Fragmento del documento
▼

Estoy tan deprimida de nuevo y tan angustiada... Organizar las constantes mudanzas (diecinueve, en menos de quince años) y estar sola durante las interminables horas en que mi marido escribe, es agobiante. El sacrificio de una vida bohemia ha sido de los dos, pero las compensaciones solo las tiene él: acaba de llegar cable para Pepe confirmando la invitación a Bellagio. ¡Qué envidia! ¡Todo le sale bien! ¡Qué envidia3!

▲

Tareas pendientes
1. ¿Concuerdan con el fragmento las afirmaciones (a), (b) y (c)? Responde sí o no a cada una y cita textualmente las palabras que lo deciden. (a) Quien escribe ha hecho diecinueve mudanzas en menos de quince años. (b) Las compensaciones de la vida bohemia las disfrutan los dos. (c) Ha llegado un cable para Pepe que confirma la invitación a Bellagio.
2. Prosigue con unas pocas frases el fragmento sobre las mudanzas y la envidia, a partir de su última oración.
Las filas provienen de una fuente distinta.

Datos extraídos

▼

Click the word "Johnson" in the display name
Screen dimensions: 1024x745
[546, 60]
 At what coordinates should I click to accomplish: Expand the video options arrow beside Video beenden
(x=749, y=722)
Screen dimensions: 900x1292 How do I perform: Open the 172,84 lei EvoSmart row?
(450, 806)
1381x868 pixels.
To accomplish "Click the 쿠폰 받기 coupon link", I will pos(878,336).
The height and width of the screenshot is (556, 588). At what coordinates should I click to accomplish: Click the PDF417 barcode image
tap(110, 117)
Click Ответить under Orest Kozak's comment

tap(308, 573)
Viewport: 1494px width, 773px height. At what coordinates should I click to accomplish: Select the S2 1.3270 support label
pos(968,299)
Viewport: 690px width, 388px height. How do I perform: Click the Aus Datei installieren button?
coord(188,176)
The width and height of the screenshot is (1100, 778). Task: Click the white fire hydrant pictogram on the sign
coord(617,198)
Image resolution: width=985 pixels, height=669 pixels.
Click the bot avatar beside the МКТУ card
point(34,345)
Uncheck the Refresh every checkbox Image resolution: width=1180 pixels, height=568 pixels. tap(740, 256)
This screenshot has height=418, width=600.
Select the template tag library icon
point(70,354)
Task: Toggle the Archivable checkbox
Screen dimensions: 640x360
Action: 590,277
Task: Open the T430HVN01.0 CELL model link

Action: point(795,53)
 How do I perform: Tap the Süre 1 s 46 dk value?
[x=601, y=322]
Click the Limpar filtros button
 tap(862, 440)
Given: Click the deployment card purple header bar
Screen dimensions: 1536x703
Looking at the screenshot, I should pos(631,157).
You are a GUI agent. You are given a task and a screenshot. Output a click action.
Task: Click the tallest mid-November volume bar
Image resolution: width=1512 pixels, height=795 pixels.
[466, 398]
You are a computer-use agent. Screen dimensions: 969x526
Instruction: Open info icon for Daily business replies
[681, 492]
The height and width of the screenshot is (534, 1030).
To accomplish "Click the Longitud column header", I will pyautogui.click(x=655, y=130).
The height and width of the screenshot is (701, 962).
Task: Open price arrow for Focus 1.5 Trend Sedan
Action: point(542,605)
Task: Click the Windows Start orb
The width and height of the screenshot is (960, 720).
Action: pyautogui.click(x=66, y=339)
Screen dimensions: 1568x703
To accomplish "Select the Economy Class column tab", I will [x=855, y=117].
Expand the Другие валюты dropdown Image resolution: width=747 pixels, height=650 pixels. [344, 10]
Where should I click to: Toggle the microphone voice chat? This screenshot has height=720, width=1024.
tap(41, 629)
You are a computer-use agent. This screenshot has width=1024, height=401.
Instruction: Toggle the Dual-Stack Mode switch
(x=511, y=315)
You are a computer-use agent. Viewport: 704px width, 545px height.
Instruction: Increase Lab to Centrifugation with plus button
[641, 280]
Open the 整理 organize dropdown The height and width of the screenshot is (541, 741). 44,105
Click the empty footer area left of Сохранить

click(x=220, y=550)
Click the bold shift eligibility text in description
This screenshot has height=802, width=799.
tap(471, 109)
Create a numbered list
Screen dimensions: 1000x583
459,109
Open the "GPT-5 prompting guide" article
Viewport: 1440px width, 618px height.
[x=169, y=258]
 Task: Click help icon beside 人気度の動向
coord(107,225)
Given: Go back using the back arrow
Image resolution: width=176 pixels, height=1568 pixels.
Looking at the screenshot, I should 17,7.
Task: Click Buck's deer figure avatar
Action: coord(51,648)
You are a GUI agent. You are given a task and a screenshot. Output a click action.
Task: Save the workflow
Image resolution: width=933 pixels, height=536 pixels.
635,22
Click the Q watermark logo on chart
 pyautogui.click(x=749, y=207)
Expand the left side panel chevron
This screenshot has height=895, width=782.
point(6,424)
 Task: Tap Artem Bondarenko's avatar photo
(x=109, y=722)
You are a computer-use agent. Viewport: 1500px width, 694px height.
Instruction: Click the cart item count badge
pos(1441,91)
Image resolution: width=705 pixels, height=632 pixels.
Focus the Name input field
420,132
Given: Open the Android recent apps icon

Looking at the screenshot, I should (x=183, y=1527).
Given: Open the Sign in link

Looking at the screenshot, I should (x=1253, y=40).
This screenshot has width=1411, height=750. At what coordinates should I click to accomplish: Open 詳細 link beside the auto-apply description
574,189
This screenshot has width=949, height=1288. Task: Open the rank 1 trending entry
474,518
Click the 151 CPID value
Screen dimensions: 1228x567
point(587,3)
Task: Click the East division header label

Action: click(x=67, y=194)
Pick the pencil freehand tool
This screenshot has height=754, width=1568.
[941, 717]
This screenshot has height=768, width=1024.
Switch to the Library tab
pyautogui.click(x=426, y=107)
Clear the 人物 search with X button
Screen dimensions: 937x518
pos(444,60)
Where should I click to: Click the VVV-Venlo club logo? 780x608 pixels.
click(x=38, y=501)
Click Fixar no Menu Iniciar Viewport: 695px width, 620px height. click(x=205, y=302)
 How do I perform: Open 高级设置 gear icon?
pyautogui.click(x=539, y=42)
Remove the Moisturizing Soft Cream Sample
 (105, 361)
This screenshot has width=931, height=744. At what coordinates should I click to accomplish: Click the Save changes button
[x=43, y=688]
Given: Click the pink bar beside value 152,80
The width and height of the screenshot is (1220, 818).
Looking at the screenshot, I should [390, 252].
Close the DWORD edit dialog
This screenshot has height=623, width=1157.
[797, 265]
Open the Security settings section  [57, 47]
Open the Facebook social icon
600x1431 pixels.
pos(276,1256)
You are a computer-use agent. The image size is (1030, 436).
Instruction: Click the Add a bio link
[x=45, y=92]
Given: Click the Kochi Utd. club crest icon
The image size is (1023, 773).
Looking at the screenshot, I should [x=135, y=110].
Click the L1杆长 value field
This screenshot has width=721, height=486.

▲

Respuestas numeradas
1.
(a) Sí: "diecinueve, en menos de quince años".
(b) No: "pero las compensaciones solo las tiene él".
(c) Sí: "acaba de llegar cable para Pepe confirmando la invitación a Bellagio".

2.
***

He dejado mi trabajo para que mi esposo, Hermann, pueda escribir encerrado en su estudio o buscando la inspiración en sus múltiples viajes. Mientras tanto, yo cocino, paso a limpio sus manuscritos, organizo mudanzas, obras, reparaciones (una vez explotó la estufa estando Herman solo en casa; su reacción fue hacer la maleta y marcharse hasta que yo, Maria Bernoulli, su primera esposa, lo hube resuelto), y por supuesto, cuido a los niños. Cuando me conoció, dijo esto de mí: “Al menos es mi par en cuanto a formación, experiencia de la vida e inteligencia, es mayor que yo y en todos los sentidos es una personalidad independiente y activa”. Sin embargo se escapaba de casa, me dejaba absolutamente sola; comencé a sufrir de depresiones. Mi enfermedad psíquica tuvo su primera manifestación en 1918.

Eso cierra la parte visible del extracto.